Stevens v. U.S. Department of Homeland Security, Immigration and Customs Enforcement

CourtDistrict Court, N.D. Illinois
DecidedApril 8, 2020
Docket1:14-cv-03305
StatusUnknown

This text of Stevens v. U.S. Department of Homeland Security, Immigration and Customs Enforcement (Stevens v. U.S. Department of Homeland Security, Immigration and Customs Enforcement) is published on Counsel Stack Legal Research, covering District Court, N.D. Illinois primary law. Counsel Stack provides free access to over 12 million legal documents including statutes, case law, regulations, and constitutions.

Bluebook
Stevens v. U.S. Department of Homeland Security, Immigration and Customs Enforcement, (N.D. Ill. 2020).

Opinion

IN THE UNITED STATES DISTRICT COURT FOR THE NORTHERN DISTRICT OF ILLINOIS EASTERN DIVISION

JACQUELINE STEVENS,

Plaintiff,

v. Case No. 14 C 3305 UNITED STATES DEPARTMENT OF HOMELAND SECURITY, Judge Harry D. Leinenweber IMMIGRATION AND CUSTOMS ENFORCEMENT,

Defendant.

MEMORANDUM OPINION AND ORDER

Plaintiff Jacqueline Stevens requests certain records related to the detainee volunteer work program from Defendant United States Department of Homeland Security, Immigration, and Customs Enforcement (“ICE”) under the Freedom of Information Act (“FOIA”). 5 U.S.C. § 552. In this action, Stevens challenges the adequacy of ICE’s response to her request. The parties cross-move for summary judgment. For the reasons stated herein, Plaintiff’s Motion for Summary Judgment (Dkt. No. 126) is granted in part and denied in part, and Defendant’s Motion for Summary Judgment (Dkt. No. 131) is granted in part and denied in part. I. BACKGROUND Plaintiff Jacqueline Stevens is a professor of political science and director of the “Deportation Research Clinic” at Northwestern University. (Def.’s Resp. to Pl.’s Stmt. of Facts (“PSOF”) ¶ 1, Dkt.
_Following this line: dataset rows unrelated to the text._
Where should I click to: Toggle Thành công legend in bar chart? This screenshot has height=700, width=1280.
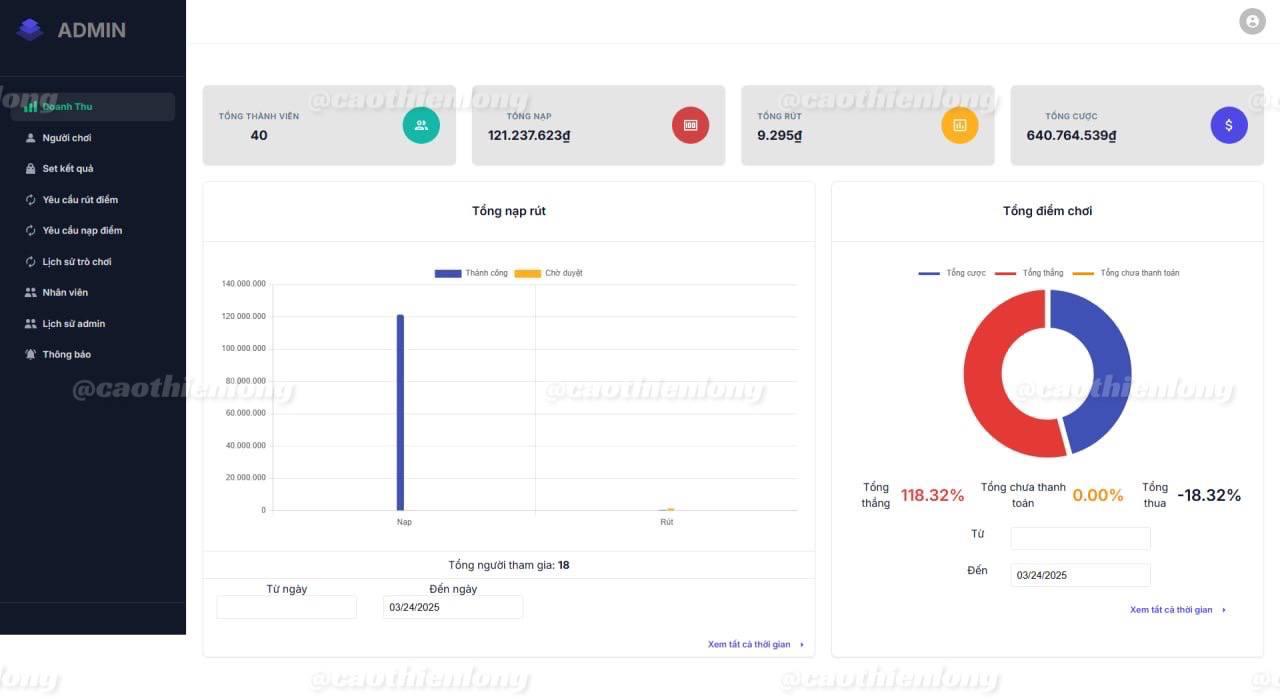[x=472, y=273]
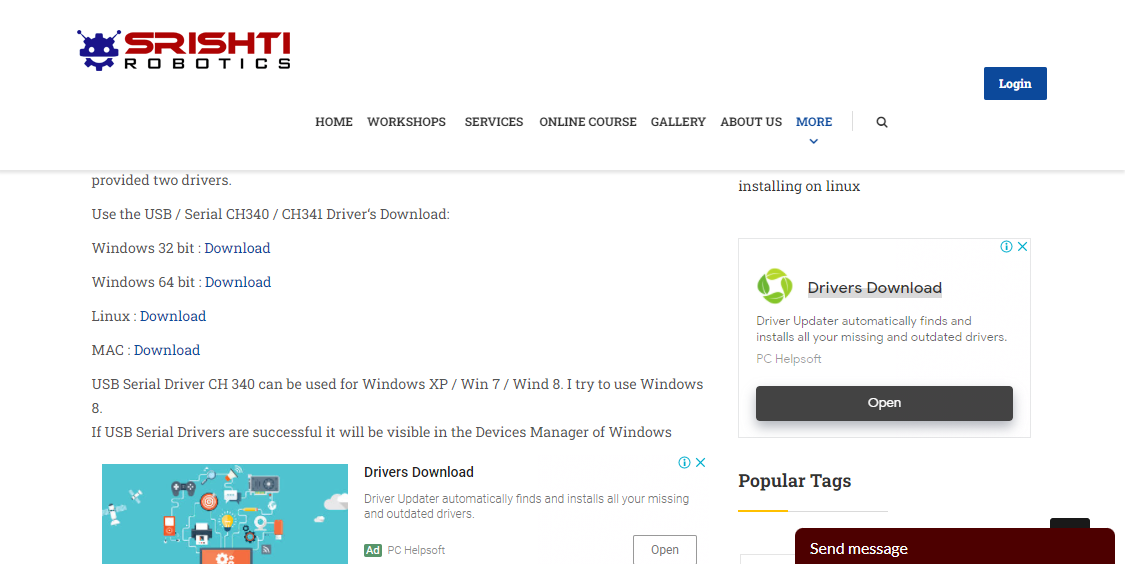Screen dimensions: 1125x564
Task: Click the banner ad illustration image
Action: pos(224,513)
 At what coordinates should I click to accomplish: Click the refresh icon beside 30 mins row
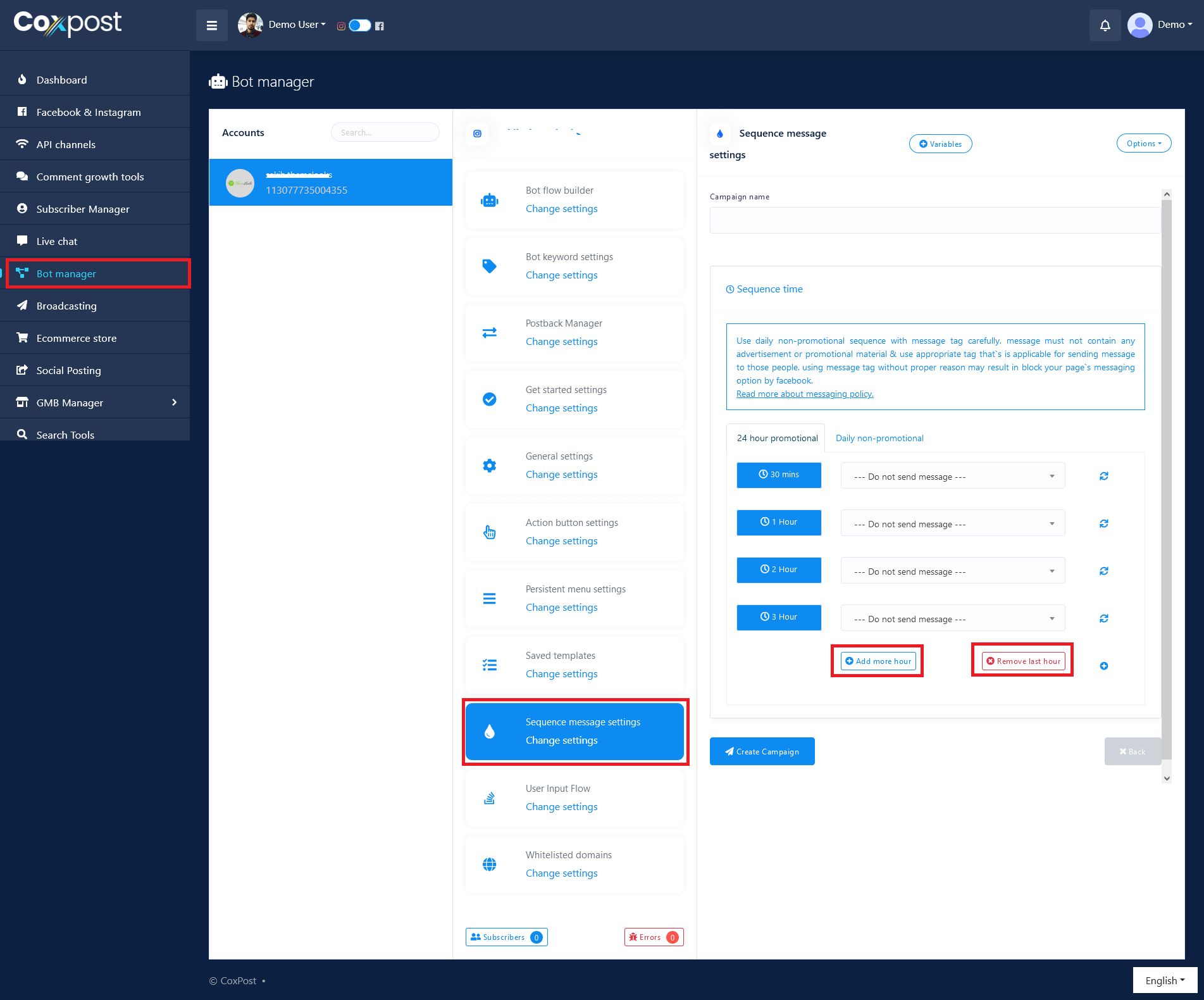pyautogui.click(x=1103, y=476)
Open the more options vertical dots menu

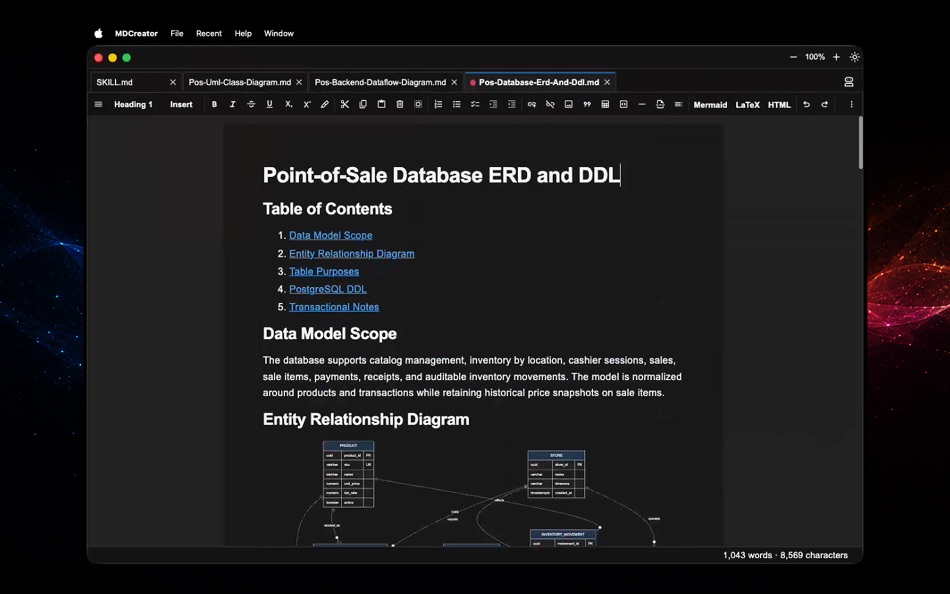[x=851, y=104]
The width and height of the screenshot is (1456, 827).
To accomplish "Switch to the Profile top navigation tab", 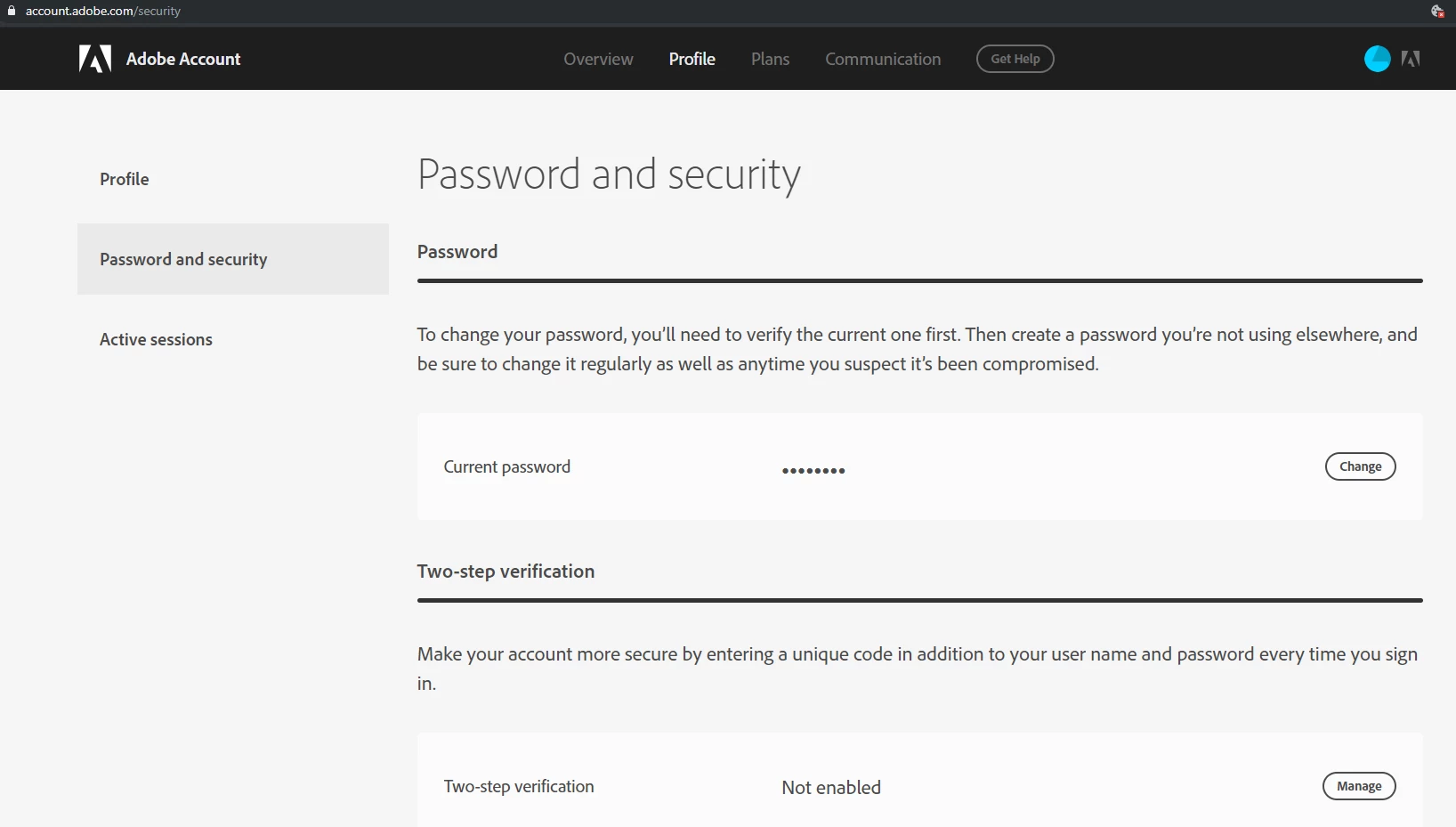I will [x=692, y=59].
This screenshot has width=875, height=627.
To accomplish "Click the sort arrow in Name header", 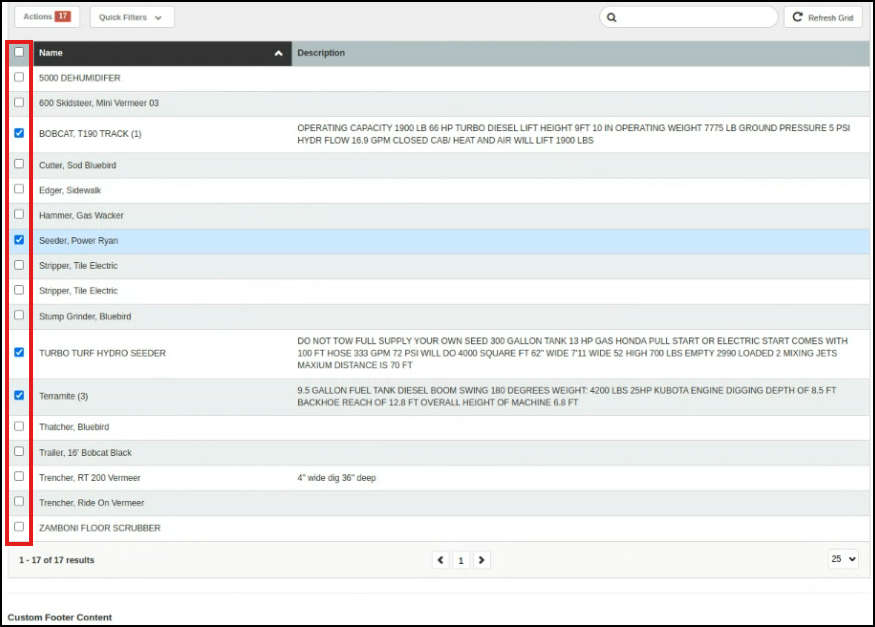I will click(x=279, y=54).
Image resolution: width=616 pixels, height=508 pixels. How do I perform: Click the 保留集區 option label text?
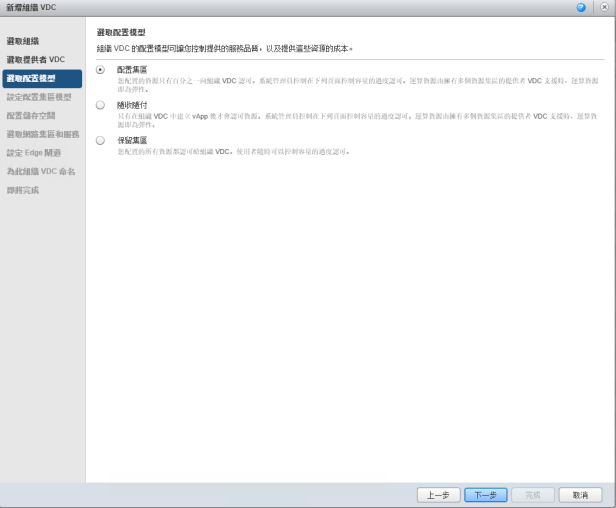pos(132,141)
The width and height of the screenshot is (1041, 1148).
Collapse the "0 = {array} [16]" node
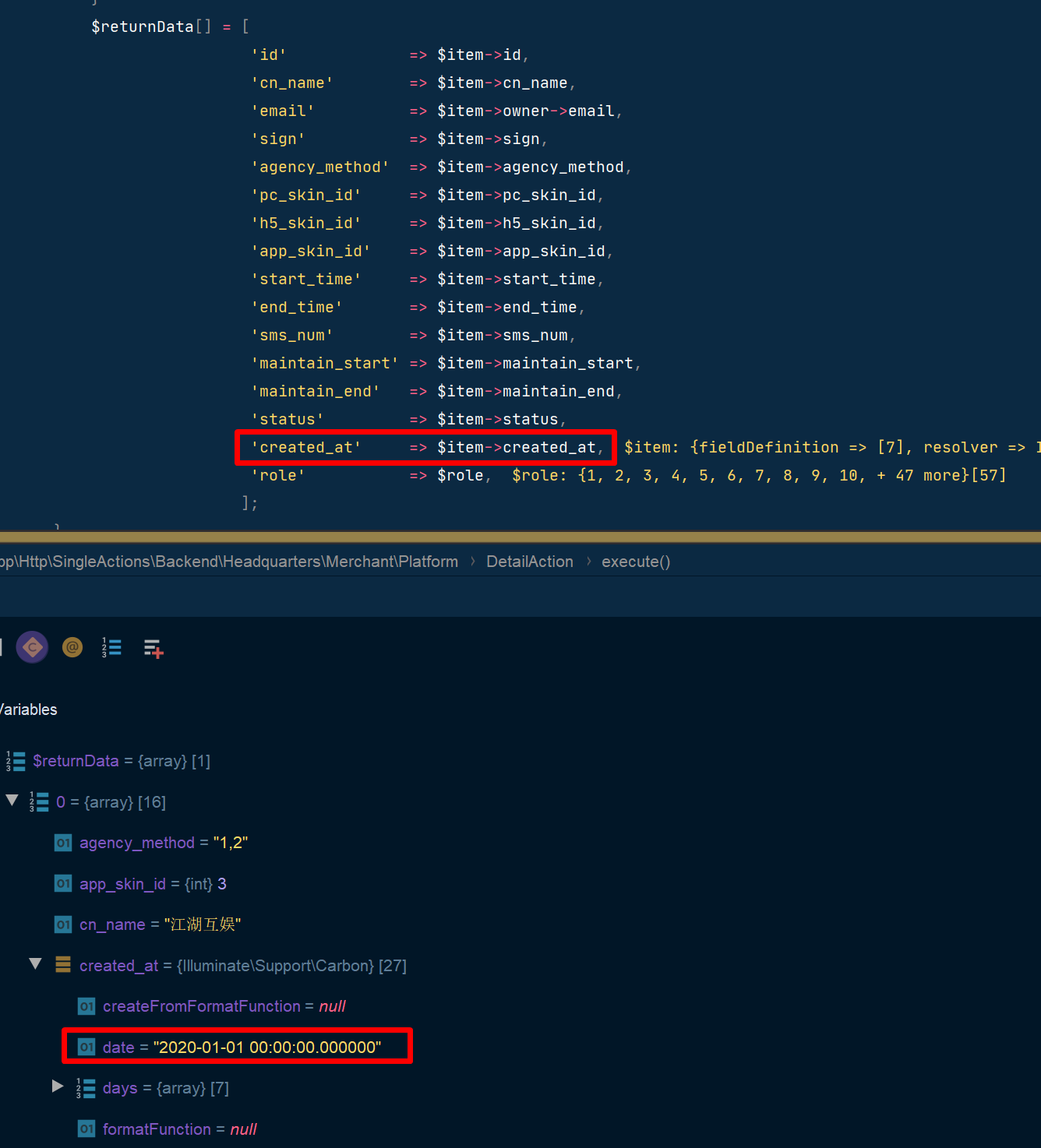click(x=11, y=800)
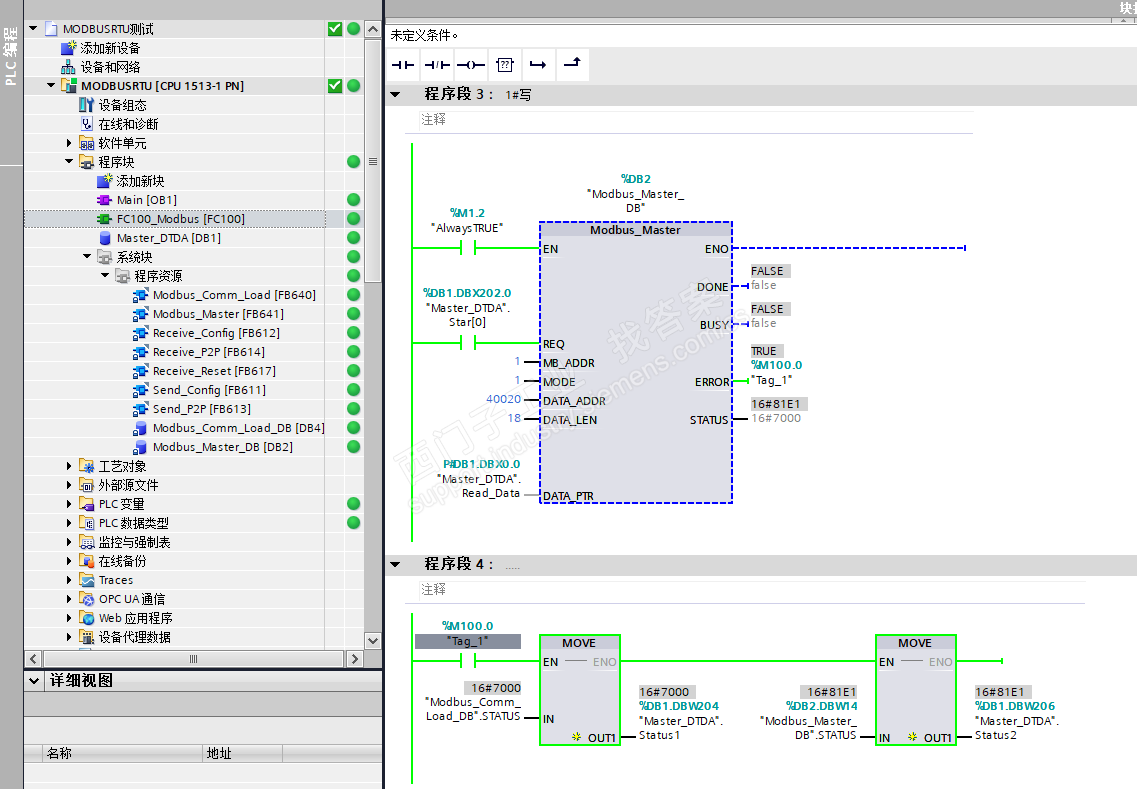
Task: Collapse the Network 4 section
Action: point(396,564)
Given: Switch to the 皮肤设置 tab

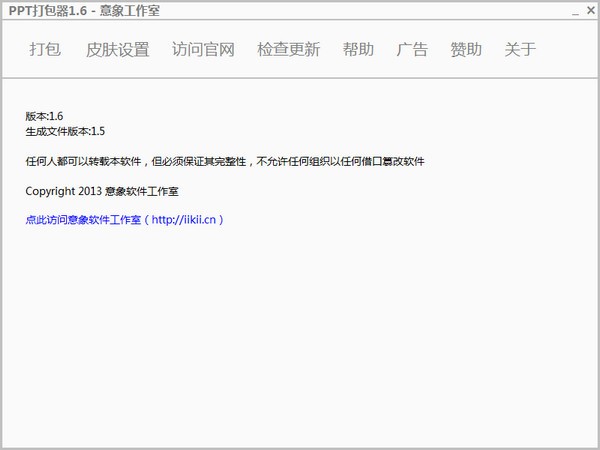Looking at the screenshot, I should coord(117,49).
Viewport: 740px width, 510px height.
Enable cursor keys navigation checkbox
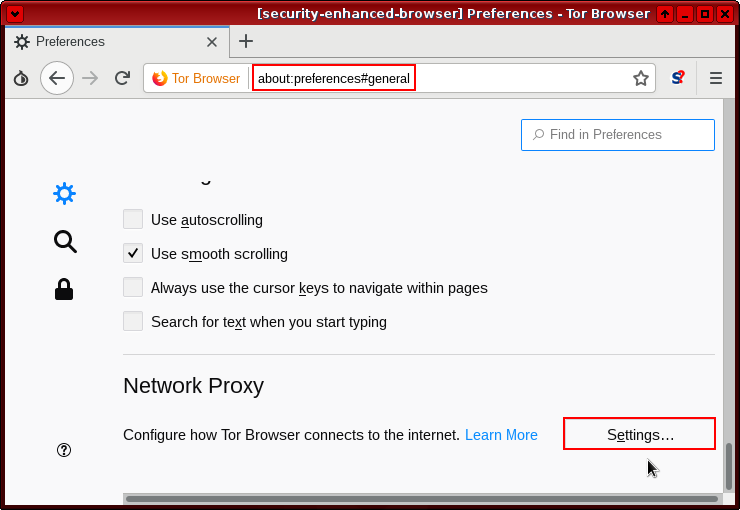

No. 132.) Defendant ICE is an executive agency principally responsible for enforcing federal immigration laws. (Id. ¶ 2.) On August 24, 2013, Stevens submitted the following

FOIA request to ICE: (1) ICE generated, received, or maintained requests, memoranda, and analysis used for budgeting and contractual allocations for individual private contra[c]tors and employees for Detainee Volunteer Wages, as designated, for instance, in the attached supplemental contract at p. 3 of the pdf, item 004, “funding in support of CLIN 1005, Detainee Volunteer Wages.” To clarify, ICE demonstrably allocates funds to detention centers to disburse Detainee Volunteer Wages; I am requesting all underlying documentation and analysis that informs the amounts set for these allocations for each ICE detention facility. I am requesting these documents for all ICE ERO contracted facilities from January 1, 2003 to the present. This includes but is not limited to: - e-mail, faxes, notes, memoranda, reports from ICE or private companies to the ICE officials handling Immigrant and Customs Enforce[ment] budgetary decisions for Detainee Volunteer Wages. Please include as well *the underlying Houston CCA contract that includes the CLIN 1005 referenced in the supplemental contract* quoted above at p. 3 004 (and attached);

(2) All intra- inter-agency analysis of the ICE Detainee Volunteer Work Program in all media maintained by any component of ICE, including but not limited to grievances, litigation, public relations, and Congressional correspondence from January 1, 2003 to present; [and]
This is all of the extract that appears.